─── FUENTE ───

Fieles a nuestro propósito hemos trabajado con la esperanza de no habernos cansado en vano. Confiamos que nuestra buena siembra vaya produciendo fruto abundante. No resulta fácil evaluar en qué medida hemos avanzado hacia el objetivo propuesto, porque somos conscientes de que, en “la viña del Señor”, no siempre nos es dado el percibir los frutos de lo que sembramos, y mucho menos en tan poco tiempo. No obstante, como la Virgen María, nos alegramos en el Señor porque, pese a nuestras limitaciones y deficiencias, el Poderoso hace obras grandes por medio nuestro para llevar adelante su plan de salvación universal. Siempre podemos decir: “el Señor ha estado grande con nosotros y estamos alegres” (Sal. 125,3). Por eso, al finalizar este cuatrienio pastoral, les invito a decir con María: “Mi alma glorifica al Señor y mi espíritu se llena de gozo en Dios, mi salvador” (Lc. 1,47).

Por otra parte, lo que sí podemos evaluar es nuestro trabajo pastoral, lo que hemos hecho o dejado de hacer en relación con lo que nos proponía el Plan Diocesano 2007-2011. Y así lo hemos hecho en todas las instituciones que configuran nuestra Diócesis: El Consejo Diocesano de Pastoral, las delegaciones, arciprestazgos, parroquias, vida consagrada, movimientos, asociaciones, seminario, centros de formación teológica, escuelas católicas… Y, a la luz la reflexión realizada, tengo que decir que en estos cuatro años se ha cumplidoun buen trabajo pastoral, del cual todos debemos dar gracias a Dios y por el cual yo me permito felicitarles a todos.

─── CONJUNTO DE DATOS ───

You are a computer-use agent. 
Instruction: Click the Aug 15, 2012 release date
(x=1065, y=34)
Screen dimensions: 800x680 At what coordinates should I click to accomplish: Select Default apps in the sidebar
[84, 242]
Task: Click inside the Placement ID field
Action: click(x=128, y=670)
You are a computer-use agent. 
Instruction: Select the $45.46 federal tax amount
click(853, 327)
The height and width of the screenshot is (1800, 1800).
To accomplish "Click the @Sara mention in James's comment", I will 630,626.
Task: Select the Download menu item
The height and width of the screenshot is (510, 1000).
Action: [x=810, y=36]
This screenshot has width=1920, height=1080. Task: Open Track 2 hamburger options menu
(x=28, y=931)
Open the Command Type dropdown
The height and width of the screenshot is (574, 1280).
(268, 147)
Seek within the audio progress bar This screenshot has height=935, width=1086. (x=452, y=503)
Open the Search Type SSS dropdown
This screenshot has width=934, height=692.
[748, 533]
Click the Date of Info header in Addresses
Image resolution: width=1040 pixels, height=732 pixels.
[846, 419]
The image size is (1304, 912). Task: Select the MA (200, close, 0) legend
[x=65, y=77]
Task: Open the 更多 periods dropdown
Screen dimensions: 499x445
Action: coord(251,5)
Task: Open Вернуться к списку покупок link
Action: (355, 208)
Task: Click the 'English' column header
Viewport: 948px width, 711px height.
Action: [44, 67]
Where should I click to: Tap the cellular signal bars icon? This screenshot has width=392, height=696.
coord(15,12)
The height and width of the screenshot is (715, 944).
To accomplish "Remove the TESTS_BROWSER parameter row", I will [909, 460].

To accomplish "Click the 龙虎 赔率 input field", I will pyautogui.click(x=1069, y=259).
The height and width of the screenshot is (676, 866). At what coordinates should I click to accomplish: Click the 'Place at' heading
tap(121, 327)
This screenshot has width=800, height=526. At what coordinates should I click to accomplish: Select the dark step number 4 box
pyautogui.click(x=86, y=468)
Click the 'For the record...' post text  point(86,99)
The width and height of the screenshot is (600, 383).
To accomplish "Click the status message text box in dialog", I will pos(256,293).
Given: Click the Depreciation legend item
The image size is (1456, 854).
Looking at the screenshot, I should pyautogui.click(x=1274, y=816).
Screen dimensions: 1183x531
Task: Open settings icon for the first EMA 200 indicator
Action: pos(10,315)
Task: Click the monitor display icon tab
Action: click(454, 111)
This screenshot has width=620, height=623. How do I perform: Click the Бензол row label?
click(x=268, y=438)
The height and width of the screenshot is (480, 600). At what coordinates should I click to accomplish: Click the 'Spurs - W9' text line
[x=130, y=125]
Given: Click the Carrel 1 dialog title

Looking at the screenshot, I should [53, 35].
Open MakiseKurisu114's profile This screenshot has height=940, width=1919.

───

◆ EL PROBLEMA ◆
Pasa al inglés esta oración de la fuente: «Confiamos que nuestra buena siembra vaya produciendo fruto abundante.»

◆ SOLUCIÓN DEL PROBLEMA ◆
We trust that our good sowing will go on bearing abundant fruit.